Materials provided:
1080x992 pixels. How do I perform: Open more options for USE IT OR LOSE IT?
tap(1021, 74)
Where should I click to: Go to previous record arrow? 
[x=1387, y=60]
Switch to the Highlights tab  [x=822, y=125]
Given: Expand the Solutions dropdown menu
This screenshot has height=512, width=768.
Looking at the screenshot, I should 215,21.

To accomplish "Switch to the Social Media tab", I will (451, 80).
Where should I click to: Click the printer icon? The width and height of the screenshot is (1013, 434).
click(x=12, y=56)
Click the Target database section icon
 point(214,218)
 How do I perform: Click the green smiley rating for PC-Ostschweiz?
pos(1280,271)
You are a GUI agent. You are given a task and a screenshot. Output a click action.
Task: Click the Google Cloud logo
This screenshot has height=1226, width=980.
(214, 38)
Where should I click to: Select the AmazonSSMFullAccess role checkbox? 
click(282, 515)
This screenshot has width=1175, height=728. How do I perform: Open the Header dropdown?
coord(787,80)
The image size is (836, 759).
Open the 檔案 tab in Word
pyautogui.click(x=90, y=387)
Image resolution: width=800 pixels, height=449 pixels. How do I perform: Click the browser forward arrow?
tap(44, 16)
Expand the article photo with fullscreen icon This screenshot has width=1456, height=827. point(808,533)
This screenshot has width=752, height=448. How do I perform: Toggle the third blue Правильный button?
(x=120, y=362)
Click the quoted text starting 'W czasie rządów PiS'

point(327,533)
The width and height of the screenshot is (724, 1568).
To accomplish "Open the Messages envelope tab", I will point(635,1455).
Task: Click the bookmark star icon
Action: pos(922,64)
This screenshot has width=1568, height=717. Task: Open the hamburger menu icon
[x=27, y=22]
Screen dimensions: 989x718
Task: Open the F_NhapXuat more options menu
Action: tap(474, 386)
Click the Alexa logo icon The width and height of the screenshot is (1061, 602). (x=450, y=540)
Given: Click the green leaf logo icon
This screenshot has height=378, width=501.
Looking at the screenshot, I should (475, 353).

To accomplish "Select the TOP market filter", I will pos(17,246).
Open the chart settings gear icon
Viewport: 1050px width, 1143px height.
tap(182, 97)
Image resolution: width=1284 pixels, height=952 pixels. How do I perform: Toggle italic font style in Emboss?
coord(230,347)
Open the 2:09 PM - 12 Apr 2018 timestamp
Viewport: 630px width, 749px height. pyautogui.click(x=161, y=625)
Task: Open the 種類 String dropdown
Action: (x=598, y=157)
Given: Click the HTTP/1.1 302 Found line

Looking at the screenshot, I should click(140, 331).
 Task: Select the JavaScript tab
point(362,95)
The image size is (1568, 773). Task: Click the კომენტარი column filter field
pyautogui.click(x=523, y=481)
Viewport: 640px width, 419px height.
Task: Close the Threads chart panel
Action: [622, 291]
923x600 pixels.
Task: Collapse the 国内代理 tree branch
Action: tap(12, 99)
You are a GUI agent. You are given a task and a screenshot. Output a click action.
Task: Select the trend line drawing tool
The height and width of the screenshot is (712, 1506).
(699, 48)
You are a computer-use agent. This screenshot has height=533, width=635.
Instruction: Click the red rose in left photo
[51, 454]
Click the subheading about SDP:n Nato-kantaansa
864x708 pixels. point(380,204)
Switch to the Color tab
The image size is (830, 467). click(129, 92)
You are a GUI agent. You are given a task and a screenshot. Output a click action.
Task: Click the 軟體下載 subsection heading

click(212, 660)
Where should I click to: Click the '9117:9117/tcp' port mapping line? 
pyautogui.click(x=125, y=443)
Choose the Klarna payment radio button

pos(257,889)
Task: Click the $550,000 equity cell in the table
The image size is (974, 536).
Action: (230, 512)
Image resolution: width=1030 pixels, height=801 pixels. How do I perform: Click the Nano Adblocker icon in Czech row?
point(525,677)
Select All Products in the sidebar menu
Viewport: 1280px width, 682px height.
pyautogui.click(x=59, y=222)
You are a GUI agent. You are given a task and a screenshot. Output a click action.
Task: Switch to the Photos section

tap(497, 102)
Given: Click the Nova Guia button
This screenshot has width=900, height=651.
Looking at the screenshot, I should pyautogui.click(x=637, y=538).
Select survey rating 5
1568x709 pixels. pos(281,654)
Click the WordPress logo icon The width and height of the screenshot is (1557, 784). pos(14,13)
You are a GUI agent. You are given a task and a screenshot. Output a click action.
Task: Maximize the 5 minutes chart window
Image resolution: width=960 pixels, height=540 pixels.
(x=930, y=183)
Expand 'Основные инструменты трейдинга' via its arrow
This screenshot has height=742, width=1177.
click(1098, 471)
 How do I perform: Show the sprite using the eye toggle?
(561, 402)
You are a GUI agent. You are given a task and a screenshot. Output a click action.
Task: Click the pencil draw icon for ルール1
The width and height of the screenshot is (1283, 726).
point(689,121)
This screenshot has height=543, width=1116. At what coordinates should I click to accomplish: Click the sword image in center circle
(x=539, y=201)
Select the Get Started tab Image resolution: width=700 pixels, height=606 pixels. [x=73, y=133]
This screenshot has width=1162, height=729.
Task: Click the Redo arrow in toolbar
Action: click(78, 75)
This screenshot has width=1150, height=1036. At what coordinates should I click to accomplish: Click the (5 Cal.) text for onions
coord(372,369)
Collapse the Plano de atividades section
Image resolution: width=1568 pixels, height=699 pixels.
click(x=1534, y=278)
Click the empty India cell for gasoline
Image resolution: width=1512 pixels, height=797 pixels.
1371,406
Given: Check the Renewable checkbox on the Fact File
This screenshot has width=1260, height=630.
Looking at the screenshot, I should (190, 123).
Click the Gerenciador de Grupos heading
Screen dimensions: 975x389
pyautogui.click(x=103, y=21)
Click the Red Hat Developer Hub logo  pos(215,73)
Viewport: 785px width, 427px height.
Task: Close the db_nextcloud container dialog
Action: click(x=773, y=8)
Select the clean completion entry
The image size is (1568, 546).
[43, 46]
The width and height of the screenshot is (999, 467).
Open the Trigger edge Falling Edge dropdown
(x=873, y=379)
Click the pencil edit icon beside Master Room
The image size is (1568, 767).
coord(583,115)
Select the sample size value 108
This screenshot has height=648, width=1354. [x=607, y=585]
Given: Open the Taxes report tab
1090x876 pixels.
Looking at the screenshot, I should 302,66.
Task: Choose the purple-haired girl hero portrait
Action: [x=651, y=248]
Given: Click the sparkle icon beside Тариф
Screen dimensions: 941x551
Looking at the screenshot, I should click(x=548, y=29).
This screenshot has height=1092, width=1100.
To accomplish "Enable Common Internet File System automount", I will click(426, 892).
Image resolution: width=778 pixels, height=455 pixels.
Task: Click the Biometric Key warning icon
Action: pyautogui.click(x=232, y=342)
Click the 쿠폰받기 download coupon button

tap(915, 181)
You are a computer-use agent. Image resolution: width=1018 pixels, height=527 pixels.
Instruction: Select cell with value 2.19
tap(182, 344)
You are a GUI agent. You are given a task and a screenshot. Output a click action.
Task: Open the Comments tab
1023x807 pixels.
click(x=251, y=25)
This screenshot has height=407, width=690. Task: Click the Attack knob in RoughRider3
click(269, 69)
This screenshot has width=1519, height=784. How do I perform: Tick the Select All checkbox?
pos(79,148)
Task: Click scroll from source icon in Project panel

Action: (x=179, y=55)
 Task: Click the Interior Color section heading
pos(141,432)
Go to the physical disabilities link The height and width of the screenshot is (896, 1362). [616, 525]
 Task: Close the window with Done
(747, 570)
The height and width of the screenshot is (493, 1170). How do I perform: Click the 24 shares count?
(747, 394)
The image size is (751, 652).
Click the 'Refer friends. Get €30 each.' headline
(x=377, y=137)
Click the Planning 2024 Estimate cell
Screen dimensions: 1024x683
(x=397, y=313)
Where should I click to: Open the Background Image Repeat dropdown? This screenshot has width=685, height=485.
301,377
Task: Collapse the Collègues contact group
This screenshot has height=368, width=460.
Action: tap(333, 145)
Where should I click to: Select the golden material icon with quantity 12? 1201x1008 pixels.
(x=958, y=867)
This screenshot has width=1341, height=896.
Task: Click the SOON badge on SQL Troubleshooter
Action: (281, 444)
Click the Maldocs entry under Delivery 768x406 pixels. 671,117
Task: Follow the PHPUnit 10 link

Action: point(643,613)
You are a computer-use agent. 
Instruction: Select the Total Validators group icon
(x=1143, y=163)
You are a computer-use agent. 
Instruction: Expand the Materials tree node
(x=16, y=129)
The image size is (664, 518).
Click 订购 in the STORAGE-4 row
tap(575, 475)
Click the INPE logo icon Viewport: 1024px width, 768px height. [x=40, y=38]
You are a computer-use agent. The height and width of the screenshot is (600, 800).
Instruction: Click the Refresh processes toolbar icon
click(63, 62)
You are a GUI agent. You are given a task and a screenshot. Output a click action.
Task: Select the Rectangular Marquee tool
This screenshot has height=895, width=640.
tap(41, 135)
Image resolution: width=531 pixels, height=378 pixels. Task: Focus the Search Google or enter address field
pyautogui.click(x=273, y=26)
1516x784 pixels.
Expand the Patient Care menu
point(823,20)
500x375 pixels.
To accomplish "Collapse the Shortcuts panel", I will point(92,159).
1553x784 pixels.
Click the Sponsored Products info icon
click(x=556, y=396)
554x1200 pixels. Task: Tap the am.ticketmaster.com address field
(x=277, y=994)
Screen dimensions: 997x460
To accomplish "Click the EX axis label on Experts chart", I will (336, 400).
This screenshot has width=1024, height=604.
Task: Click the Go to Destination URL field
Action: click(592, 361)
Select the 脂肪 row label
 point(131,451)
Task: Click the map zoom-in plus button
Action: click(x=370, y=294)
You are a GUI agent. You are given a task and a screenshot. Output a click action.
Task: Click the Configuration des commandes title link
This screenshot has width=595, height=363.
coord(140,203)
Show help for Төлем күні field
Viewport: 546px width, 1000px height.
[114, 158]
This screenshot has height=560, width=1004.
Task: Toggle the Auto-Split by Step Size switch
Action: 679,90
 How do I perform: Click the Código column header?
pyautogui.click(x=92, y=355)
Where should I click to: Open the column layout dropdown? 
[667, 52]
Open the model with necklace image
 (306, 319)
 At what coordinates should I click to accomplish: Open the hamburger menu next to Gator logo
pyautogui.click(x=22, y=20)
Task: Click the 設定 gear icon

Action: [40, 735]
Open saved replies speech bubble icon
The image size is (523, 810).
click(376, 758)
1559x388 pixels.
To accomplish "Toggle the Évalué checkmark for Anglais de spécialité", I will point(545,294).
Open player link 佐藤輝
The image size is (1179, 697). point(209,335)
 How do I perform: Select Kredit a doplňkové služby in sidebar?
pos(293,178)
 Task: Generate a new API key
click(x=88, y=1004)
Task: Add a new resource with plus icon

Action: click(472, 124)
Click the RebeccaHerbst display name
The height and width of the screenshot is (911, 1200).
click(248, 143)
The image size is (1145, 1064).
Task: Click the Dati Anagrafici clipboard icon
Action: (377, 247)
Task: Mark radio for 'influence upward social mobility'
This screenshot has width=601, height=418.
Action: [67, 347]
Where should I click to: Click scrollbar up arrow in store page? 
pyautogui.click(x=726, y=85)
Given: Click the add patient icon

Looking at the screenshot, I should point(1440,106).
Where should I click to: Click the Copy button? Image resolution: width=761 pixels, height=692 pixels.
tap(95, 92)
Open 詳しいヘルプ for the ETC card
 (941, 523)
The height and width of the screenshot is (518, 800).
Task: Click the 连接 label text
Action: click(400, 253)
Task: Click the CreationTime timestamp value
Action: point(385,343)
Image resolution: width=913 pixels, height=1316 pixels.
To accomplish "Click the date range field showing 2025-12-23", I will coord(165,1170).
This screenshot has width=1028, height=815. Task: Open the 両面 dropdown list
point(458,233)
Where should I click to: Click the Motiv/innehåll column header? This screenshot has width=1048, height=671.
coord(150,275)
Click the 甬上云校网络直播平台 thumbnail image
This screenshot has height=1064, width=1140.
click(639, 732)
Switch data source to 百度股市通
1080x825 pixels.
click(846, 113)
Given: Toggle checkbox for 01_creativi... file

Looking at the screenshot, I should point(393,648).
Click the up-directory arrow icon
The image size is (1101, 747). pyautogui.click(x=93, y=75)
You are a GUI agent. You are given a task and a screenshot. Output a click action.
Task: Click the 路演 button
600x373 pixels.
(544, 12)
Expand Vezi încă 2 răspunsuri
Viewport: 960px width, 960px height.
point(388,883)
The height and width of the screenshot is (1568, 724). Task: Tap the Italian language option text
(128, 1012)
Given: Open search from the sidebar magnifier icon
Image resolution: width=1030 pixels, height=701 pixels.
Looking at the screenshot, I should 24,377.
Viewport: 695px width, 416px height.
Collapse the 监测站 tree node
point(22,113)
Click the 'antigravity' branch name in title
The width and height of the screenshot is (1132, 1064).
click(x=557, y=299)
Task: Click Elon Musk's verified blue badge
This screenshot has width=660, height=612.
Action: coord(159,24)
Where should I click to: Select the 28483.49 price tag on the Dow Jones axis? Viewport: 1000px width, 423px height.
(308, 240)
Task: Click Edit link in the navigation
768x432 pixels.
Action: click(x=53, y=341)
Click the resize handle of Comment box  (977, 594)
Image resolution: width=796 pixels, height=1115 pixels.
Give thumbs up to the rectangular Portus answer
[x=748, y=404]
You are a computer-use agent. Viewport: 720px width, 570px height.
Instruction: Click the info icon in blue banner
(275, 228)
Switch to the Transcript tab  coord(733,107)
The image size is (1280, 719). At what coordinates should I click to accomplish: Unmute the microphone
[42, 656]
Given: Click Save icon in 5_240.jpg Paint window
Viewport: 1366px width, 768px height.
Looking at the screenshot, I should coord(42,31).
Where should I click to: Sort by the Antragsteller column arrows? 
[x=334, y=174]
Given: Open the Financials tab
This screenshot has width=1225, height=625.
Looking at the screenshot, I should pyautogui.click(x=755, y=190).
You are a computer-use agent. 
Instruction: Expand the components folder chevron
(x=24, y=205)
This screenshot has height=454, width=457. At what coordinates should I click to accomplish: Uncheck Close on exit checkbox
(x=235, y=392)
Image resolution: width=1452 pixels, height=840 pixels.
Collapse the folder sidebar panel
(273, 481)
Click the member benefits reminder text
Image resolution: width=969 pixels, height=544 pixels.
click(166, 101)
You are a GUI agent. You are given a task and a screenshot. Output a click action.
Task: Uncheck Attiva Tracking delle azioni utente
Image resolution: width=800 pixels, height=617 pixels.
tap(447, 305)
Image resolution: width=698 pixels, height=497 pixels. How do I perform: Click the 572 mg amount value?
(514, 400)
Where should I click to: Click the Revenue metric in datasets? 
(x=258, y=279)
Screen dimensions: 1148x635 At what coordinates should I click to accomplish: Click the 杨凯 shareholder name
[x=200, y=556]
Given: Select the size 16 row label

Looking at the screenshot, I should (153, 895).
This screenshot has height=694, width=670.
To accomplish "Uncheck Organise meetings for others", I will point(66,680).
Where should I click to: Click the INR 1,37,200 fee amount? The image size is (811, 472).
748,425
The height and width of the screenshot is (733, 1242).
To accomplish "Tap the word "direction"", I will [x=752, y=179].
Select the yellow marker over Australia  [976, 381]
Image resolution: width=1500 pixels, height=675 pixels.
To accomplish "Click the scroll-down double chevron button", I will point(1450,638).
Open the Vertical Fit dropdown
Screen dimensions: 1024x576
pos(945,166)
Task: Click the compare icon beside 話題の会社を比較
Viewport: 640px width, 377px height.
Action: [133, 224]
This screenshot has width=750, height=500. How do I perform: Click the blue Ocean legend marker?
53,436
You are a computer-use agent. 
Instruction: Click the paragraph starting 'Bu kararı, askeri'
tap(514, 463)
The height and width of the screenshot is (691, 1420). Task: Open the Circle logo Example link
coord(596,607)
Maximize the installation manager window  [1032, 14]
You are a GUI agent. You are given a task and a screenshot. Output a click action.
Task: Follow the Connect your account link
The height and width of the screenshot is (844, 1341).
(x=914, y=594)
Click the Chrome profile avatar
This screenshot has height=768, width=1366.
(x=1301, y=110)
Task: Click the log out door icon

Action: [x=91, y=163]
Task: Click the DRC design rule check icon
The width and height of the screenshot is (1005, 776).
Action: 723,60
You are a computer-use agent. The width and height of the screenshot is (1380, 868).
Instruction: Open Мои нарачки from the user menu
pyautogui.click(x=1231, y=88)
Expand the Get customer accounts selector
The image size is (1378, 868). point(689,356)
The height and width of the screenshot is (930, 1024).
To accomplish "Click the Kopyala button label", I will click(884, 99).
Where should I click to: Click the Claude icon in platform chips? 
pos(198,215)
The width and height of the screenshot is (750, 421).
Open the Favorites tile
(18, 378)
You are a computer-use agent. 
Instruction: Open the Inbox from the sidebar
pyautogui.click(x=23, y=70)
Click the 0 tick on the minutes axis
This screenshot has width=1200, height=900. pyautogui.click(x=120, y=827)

What the task asks:
Pull out all lines from the entries above that include the word "Maximize".

Output below:
Task: Maximize the 5 minutes chart window
Maximize the installation manager window  [1032, 14]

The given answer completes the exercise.